I recently saw a video from Another Pint Please on grilling. One of the ‘grilled’ appetizers he shared was for stuffed portobello mushrooms. The first thing he added to the mushrooms was a schmear of Boursin Spread. Just so happens I made a batch of Boursin Garlic & Herb Spread over the weekend, which conveniently found it’s way into our stuffed mushrooms.
From there I called on my taste-bud memory to recreate my favorite stuffed mushroom recipe. We’ll call those Craig’s Stuffed Mushrooms.
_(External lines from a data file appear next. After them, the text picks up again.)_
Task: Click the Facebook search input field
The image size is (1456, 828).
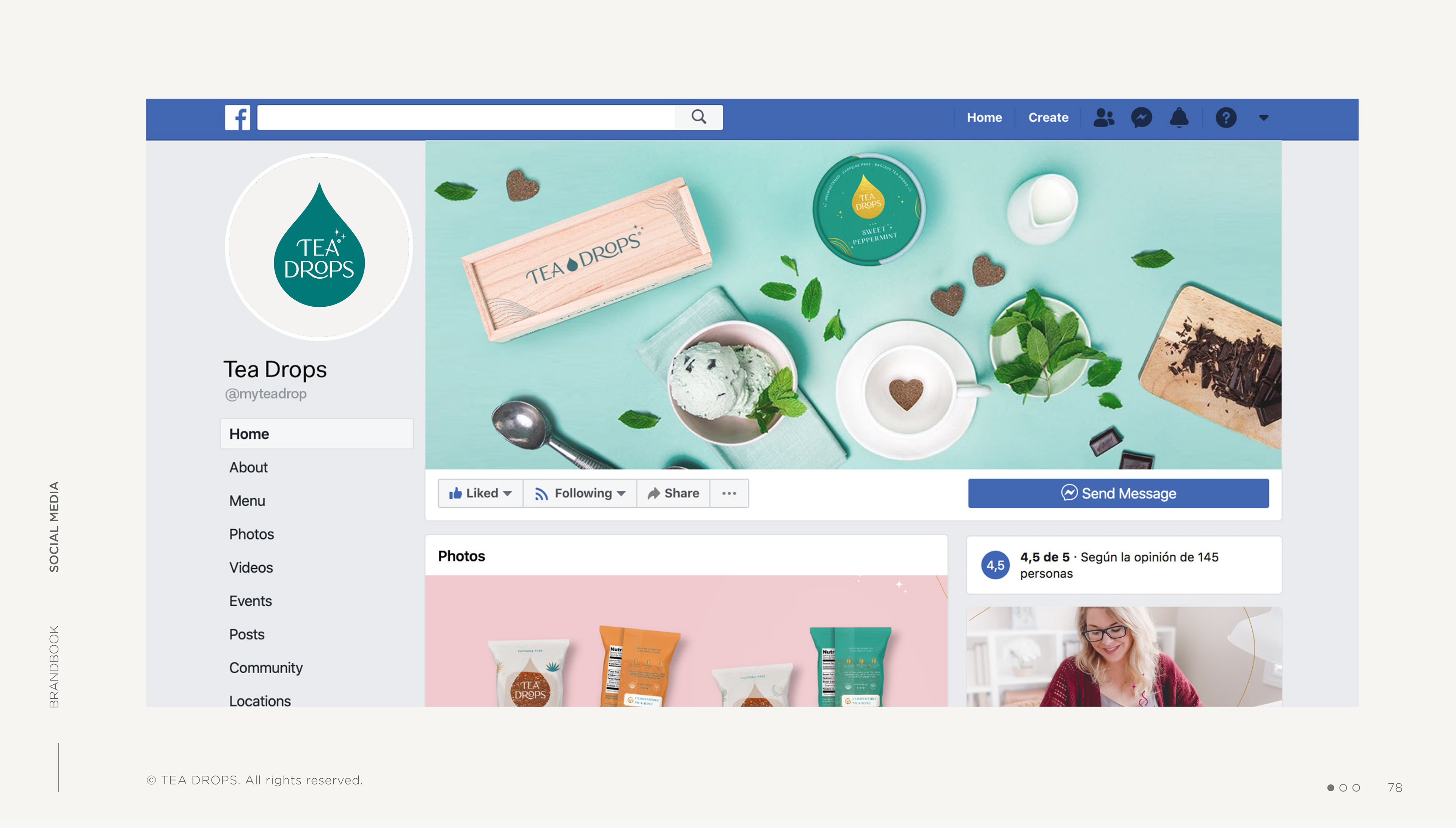Action: pyautogui.click(x=466, y=117)
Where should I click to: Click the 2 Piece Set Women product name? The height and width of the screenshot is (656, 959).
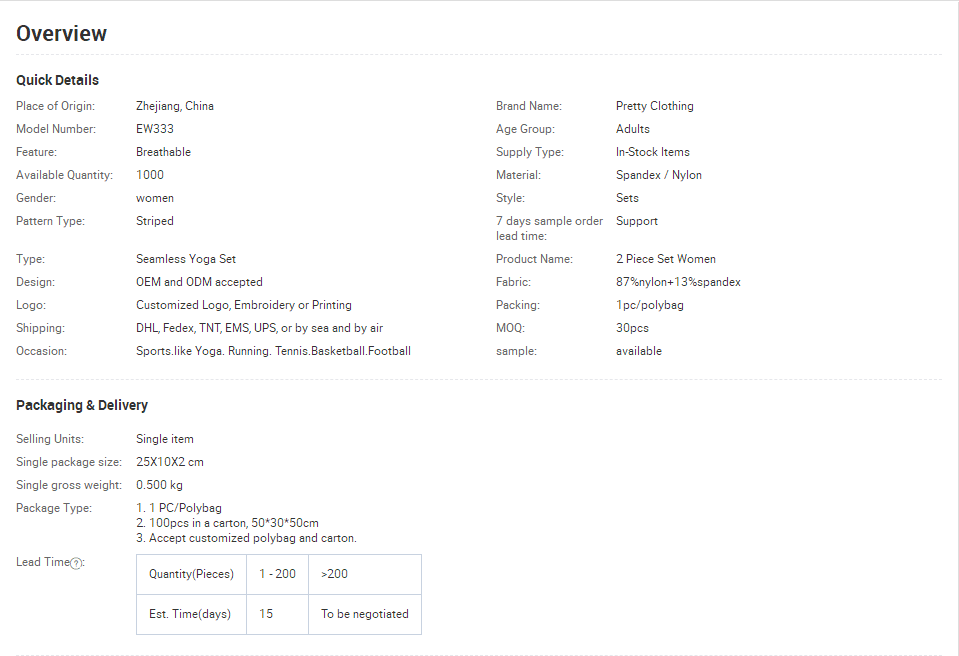(x=665, y=259)
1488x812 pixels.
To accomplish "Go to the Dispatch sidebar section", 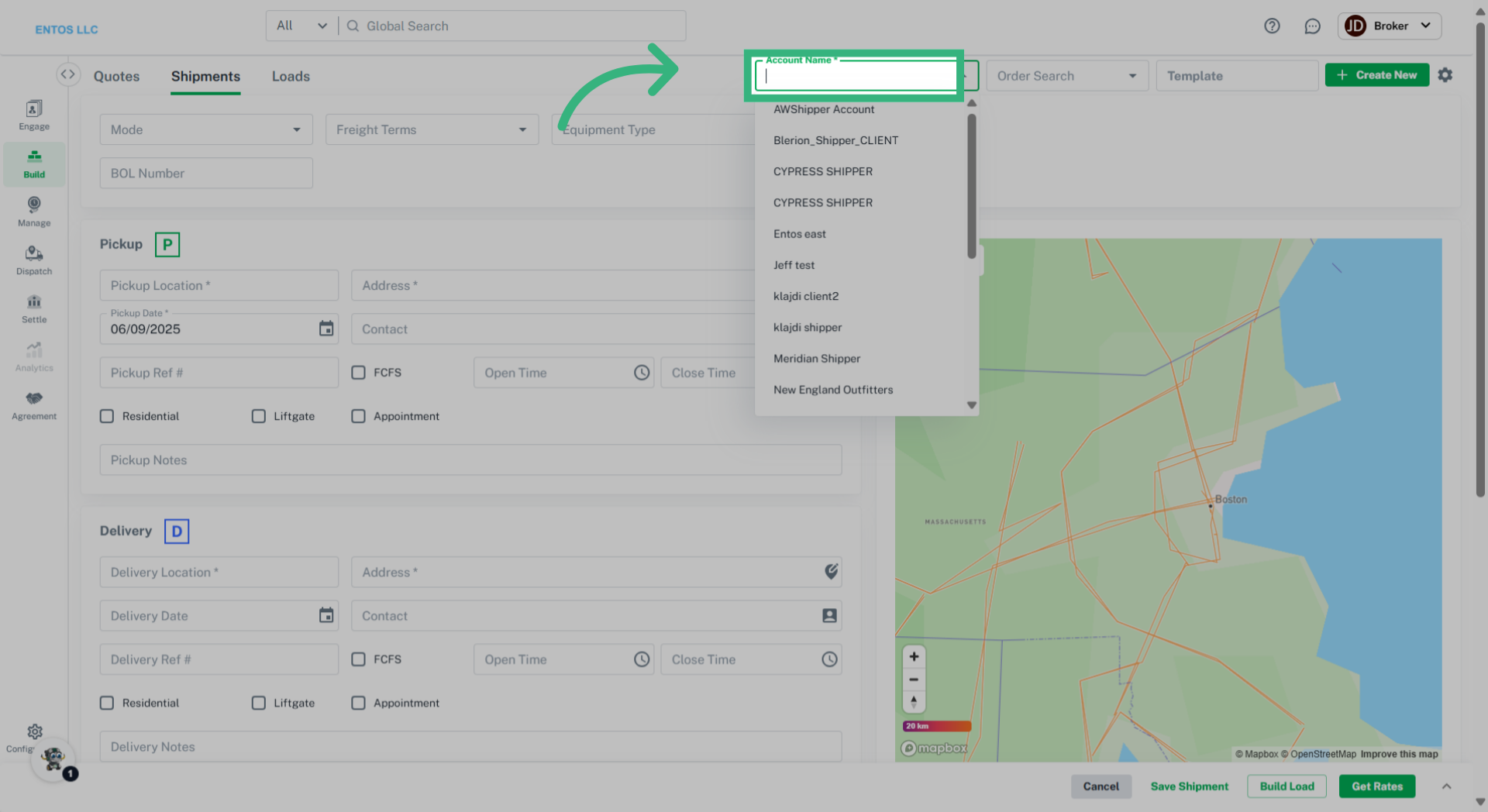I will tap(34, 260).

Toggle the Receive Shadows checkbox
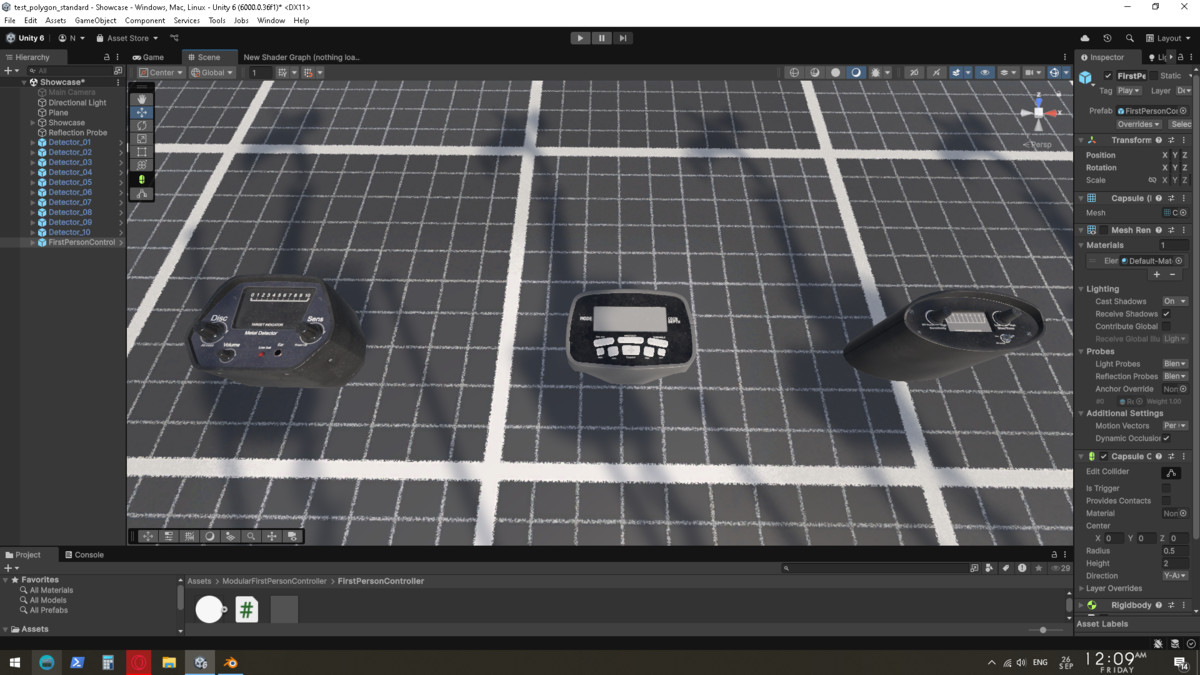[x=1166, y=314]
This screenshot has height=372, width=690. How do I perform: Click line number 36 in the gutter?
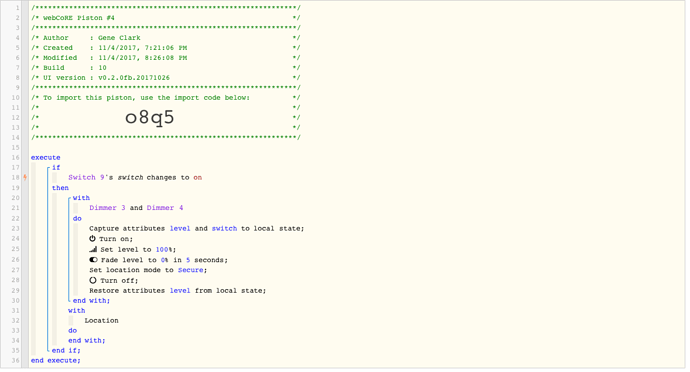(15, 361)
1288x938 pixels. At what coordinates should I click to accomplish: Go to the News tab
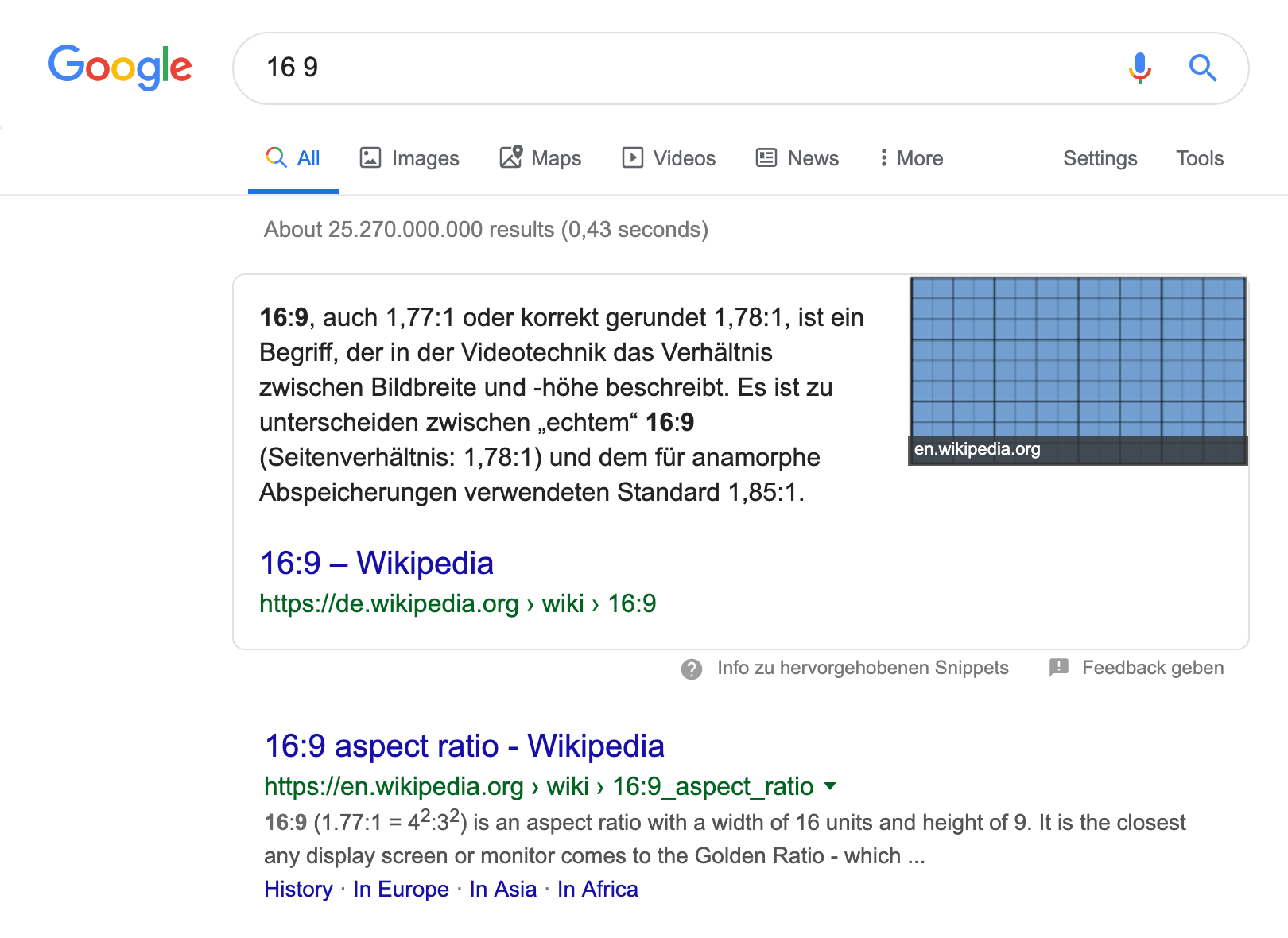pos(797,158)
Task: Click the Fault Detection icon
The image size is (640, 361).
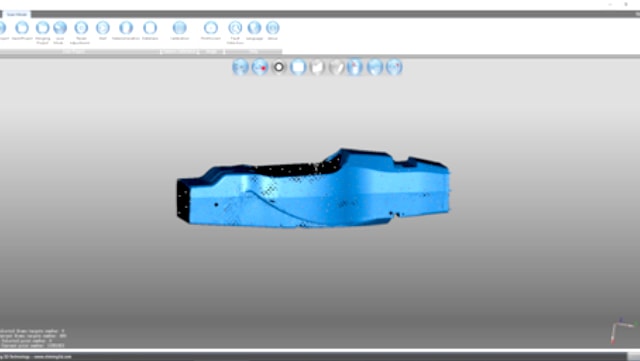Action: pos(235,28)
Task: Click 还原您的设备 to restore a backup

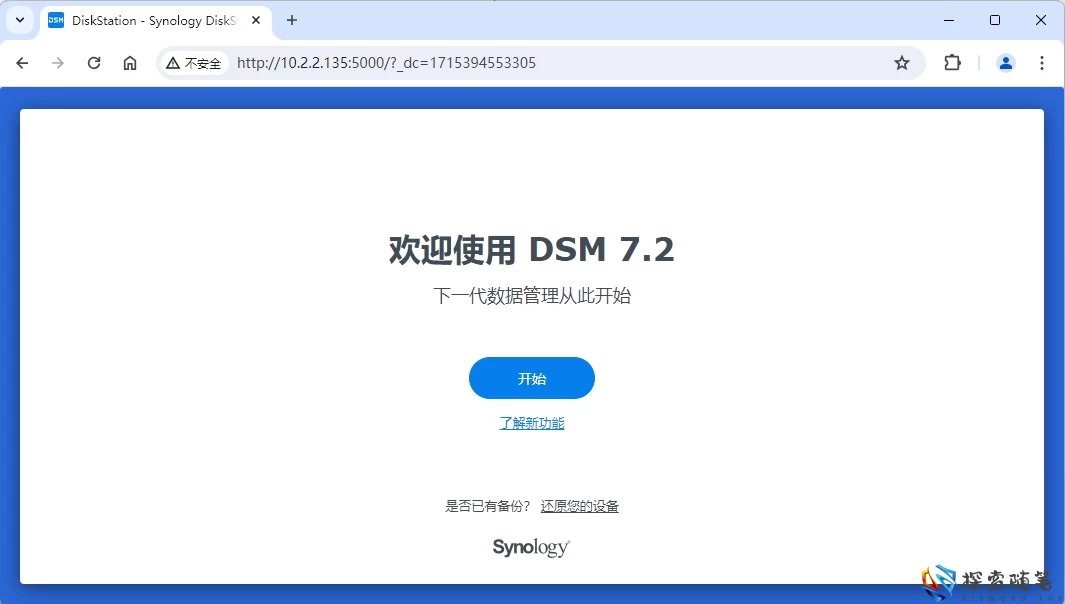Action: (x=579, y=506)
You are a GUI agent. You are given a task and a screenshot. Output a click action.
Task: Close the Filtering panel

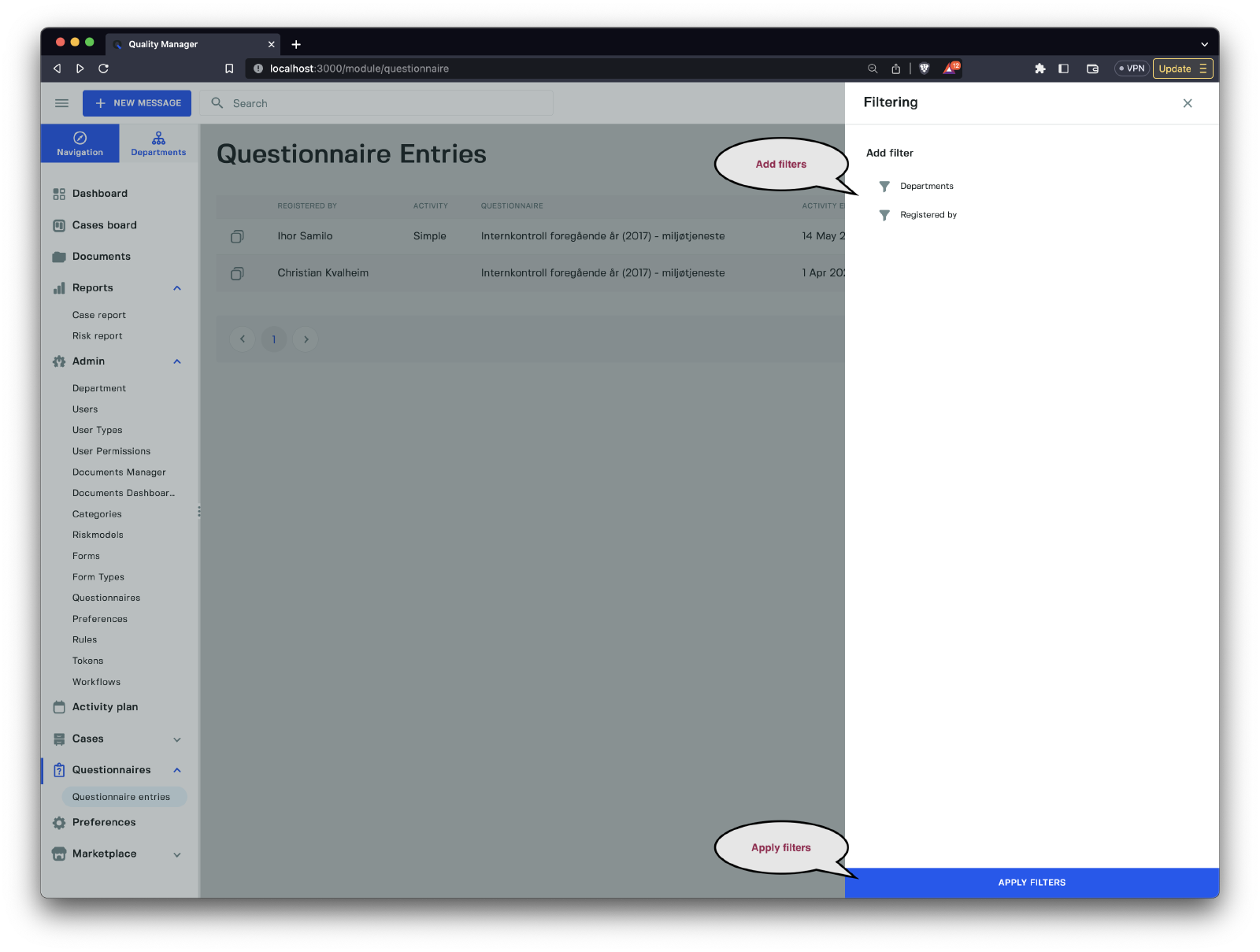click(x=1188, y=103)
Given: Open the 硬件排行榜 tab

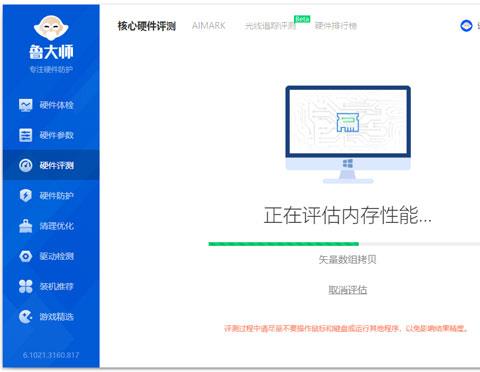Looking at the screenshot, I should (336, 26).
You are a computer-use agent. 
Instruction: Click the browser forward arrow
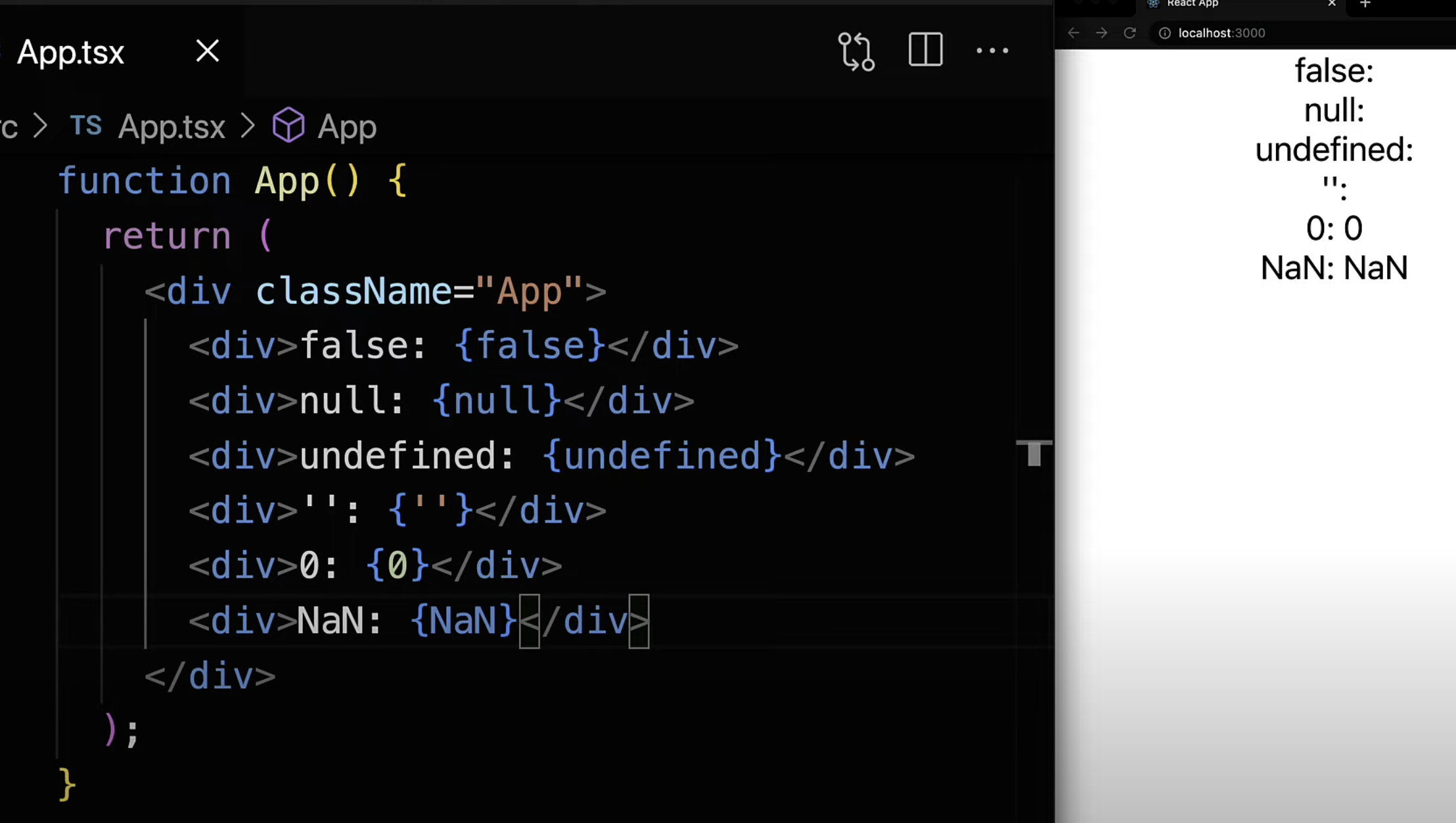click(x=1102, y=33)
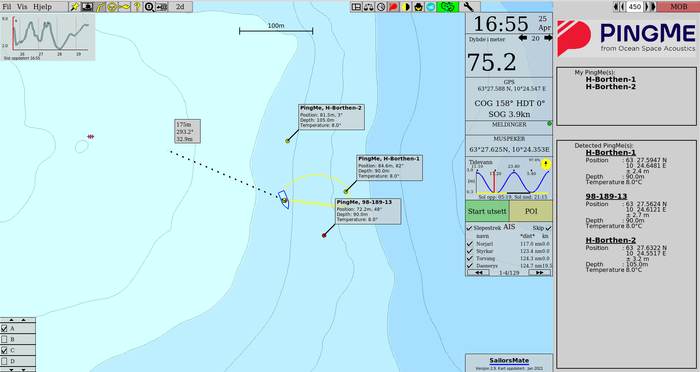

They have sun-dried tomatoes and cheeses and are so stinking good I crave them.
And request them, as often as Craig requests my Spinach Salad with Warm Bacon Dressing. These two dishes share the same sort of rich unctuous finish.
- 6 oz. fresh mushrooms, wiped clean
- 1 Tbl. olive oil
- 4 Tbl. Boursin herb spread
- 2 Tbl. sun-dried tomatoes packed in oil, chopped
- 2 Tbl. red onion, fine diced
- ½ tsp. fresh rosemary, minced
- ¼ cup Parmesan cheese, grated
- ¼ cup panko bread crumbs
- Freshly cracked pepper
- pinch red pepper flakes, optional
- 2 Tbl. Parmesan cheese, shredded for topping
- olive oil drizzle
- Preheat oven to 350 degrees.
- Remove stems from mushrooms and reserve. Wipe mushroom caps with a dry towel. Place caps in an oiled baking pan. Fill each mushroom cavity with Boursin spread.
- Chop mushroom stems and sauté over medium heat with sun-dried tomatoes, red onion, and rosemary in 1 Tbl. olive oil until onion is tender.
- Remove from heat. Stir in Parmesan cheese and panko. Season with pepper.
- Top each mushroom cap with 2-3 Tbl. of filling mixture, squeeze gently with hand to form and help shape on mushroom caps. Sprinkle each with grated Parmesan cheese and a drizzle of olive oil.
- Bake for 20 - 25 minutes until golden browned. Let stand for 5 minutes before serving.